### [What to work on]
Only a number is required: how many lines of the material contain the word "computer"?

====

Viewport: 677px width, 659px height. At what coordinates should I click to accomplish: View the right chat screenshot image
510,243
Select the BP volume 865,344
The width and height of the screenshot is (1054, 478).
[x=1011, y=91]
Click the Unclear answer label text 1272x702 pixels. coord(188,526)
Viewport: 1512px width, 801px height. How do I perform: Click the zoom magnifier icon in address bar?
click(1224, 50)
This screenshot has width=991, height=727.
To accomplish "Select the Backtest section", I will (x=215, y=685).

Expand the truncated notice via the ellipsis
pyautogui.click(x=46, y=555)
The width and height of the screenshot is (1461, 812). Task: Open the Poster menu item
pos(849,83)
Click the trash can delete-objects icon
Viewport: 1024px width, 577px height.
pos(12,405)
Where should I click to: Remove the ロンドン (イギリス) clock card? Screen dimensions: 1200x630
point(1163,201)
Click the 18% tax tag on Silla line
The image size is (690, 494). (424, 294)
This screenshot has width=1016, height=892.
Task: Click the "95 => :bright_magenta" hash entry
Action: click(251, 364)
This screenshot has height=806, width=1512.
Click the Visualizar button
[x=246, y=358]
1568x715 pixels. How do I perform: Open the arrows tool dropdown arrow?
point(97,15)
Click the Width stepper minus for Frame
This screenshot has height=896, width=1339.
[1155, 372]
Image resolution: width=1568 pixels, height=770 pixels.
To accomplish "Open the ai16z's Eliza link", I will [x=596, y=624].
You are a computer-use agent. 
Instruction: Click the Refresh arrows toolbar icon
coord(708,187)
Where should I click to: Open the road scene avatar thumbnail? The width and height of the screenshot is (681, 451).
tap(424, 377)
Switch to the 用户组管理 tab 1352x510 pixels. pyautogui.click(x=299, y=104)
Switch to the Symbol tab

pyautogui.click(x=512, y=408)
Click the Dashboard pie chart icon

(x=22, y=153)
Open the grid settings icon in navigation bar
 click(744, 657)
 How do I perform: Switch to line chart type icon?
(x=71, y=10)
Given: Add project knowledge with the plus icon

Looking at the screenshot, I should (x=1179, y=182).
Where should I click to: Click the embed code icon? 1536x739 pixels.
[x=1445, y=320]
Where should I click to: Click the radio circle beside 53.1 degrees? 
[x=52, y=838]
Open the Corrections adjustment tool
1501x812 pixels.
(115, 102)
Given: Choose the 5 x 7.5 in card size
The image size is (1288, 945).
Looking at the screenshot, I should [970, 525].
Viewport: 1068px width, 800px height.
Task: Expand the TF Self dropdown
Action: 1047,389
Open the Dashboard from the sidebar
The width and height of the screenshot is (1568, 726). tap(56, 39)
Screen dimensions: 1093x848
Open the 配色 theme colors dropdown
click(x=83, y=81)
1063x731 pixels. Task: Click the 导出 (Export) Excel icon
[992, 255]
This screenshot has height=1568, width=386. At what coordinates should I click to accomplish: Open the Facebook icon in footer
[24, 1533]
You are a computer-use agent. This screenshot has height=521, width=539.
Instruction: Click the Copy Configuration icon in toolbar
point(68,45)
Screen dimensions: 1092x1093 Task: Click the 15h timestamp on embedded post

====

### [Solution below]
2